▶ Exercise directions: Could you filter the records below and keep only the lines with the word "computer"?

*** Data shown Section Begins ***

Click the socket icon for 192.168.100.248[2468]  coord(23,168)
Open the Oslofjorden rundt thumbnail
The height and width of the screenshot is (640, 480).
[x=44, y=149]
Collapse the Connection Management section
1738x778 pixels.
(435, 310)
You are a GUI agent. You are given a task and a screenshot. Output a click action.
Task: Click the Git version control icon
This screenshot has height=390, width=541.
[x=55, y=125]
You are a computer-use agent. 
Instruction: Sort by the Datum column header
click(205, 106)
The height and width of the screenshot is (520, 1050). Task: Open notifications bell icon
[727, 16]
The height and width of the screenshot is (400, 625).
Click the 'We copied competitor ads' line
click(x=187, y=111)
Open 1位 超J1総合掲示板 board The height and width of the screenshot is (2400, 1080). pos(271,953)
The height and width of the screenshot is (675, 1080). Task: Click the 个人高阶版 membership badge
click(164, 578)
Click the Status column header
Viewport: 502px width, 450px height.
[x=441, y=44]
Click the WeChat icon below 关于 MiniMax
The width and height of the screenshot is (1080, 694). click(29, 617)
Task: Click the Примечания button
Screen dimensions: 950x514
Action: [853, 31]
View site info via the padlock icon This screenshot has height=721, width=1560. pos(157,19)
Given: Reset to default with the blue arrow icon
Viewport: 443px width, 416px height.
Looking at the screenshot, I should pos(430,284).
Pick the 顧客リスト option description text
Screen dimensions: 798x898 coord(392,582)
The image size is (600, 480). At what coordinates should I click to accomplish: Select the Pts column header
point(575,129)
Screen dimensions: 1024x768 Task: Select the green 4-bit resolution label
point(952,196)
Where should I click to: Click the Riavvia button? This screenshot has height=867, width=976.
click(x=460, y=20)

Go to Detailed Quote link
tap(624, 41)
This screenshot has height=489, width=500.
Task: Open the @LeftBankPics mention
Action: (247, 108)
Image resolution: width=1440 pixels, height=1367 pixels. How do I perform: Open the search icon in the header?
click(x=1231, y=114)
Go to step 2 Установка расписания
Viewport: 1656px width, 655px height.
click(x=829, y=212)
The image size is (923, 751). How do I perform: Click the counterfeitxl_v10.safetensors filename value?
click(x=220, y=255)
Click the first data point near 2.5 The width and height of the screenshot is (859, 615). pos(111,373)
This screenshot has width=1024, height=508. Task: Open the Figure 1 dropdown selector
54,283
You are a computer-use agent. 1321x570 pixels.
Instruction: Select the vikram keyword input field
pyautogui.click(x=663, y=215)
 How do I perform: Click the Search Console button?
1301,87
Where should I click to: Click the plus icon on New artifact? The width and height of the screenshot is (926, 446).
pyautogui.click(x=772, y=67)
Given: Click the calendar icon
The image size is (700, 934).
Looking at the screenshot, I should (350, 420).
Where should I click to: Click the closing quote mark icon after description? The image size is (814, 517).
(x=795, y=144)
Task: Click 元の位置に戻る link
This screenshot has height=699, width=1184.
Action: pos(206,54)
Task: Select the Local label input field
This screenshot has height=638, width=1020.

*** Data shown Section Ends ***

▶ Your response:
You are a computer-use agent. 
You are a computer-use agent. 1321x570 pixels.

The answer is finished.